In silence they waited for the bomb to fall.

I. Education
1.
Home and Mill

Henry Morcar was born in the very middle of the English middle class, the son and grandson of solid but not wealthy West Riding cloth manufacturers. He might have been the great-grandson of such a manufacturer too, for all he knew, but he set little store on great-grandfathers and never troubled to enquire. A good-natured, even-tempered, affectionate boy, healthy always, fair-complexioned, burly for his age, Harry spent a thoughtless and carefree childhood which included no poignant moments of anguished intensity. Accordingly his recollections of this period were scattered and overlaid. Certain places, people and incidents however were still vivid in his mind.

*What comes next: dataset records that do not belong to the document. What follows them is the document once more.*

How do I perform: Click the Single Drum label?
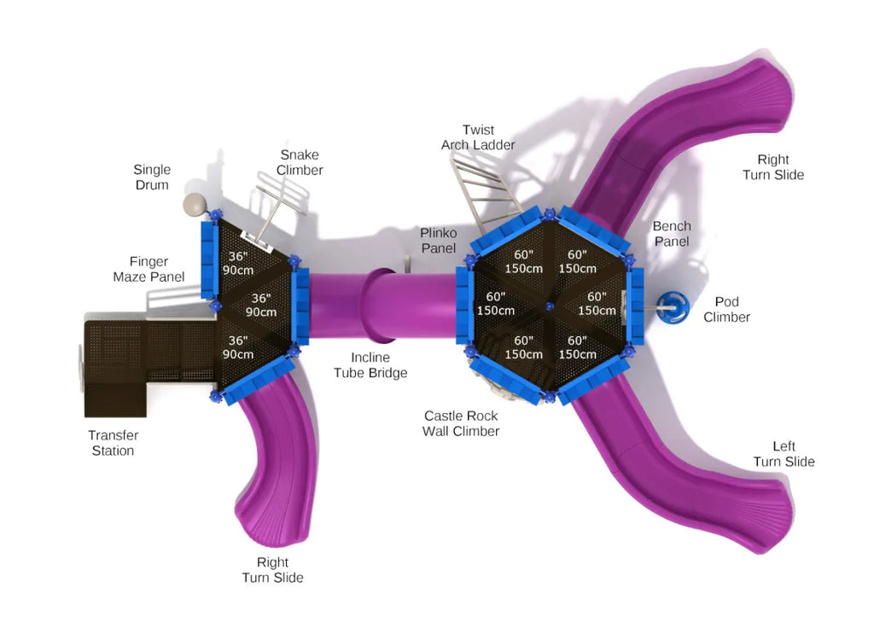(152, 178)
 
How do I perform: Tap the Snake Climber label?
(299, 162)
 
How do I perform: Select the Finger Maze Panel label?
(149, 269)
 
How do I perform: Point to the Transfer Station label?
(113, 443)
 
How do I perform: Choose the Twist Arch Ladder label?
(478, 137)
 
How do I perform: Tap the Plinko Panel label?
(438, 241)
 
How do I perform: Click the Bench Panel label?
(672, 234)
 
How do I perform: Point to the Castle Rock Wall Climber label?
(461, 423)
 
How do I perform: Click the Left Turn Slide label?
(784, 454)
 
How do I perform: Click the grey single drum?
(196, 205)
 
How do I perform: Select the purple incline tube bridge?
(376, 303)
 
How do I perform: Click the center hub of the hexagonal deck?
(548, 306)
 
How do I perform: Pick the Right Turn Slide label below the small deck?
(272, 570)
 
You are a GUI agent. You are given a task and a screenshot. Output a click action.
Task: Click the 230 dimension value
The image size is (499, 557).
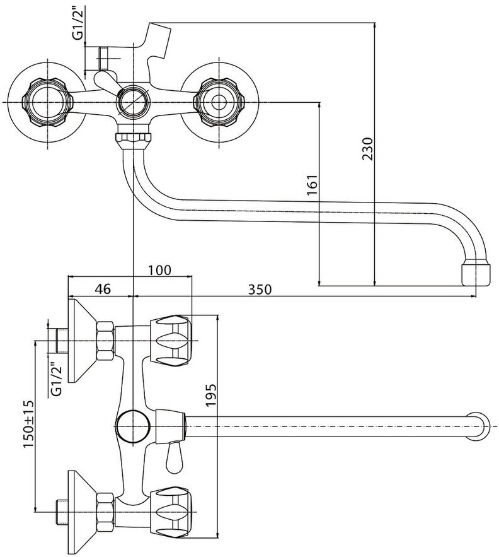point(368,149)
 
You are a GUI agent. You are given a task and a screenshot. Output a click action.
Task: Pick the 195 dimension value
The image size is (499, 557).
point(211,396)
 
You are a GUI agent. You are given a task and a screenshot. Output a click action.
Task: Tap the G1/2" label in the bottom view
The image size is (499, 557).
point(56,380)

One of these was his grandfather's house, Hurstfield, which stood in Hurst, a suburb of the town of Annotsfield in Yorkshire, on the well-thought-of Hurstholt Road, where a group of similar houses looked across at the new Hursthead Park with the sober satisfaction of substantial ratepayers. Old John Henry Morcar's house was built of good local stone, with bay windows in the rooms each side the door, to which two large flat steps whitestoned at the edges gave access. Its air of prosperity verging on affluence was emphasised by a family of steep gables, two above the attics and a smaller one over the front porch, two well-painted iron gates and a short curving gravel drive between, circumnavigating the front garden. The letters JHM in the rubber mat on the top step were always in complete repair, the pointing of the walls was fresh, the lace curtains were always spotless in their handsome symmetry, the front door was magnificently grained, the laurels by the gate were well pruned and the flower-beds and plot of grass were held in check by small plum-coloured tiles in the interests of neatness. Hurstfield lacked the pink marble pillars and glass conservatory of the more impressive house on the right, but was superior to the semi-detached houses on the left where the Shaws lived, which had a straight asphalt path to the front door and only one gable. The marble-pillar house had three maids, the Morcars two and the Shaws one of a more general kind. In the same way Alderman Morcar did not keep his own carriage, but never scrupled to take a hansom when occasion really required, offering a lift sometimes to Mr. Shaw from the station. Yes, the Morcars were middle middle-class, the backbone of England as Morcar's grandfather often proudly told him.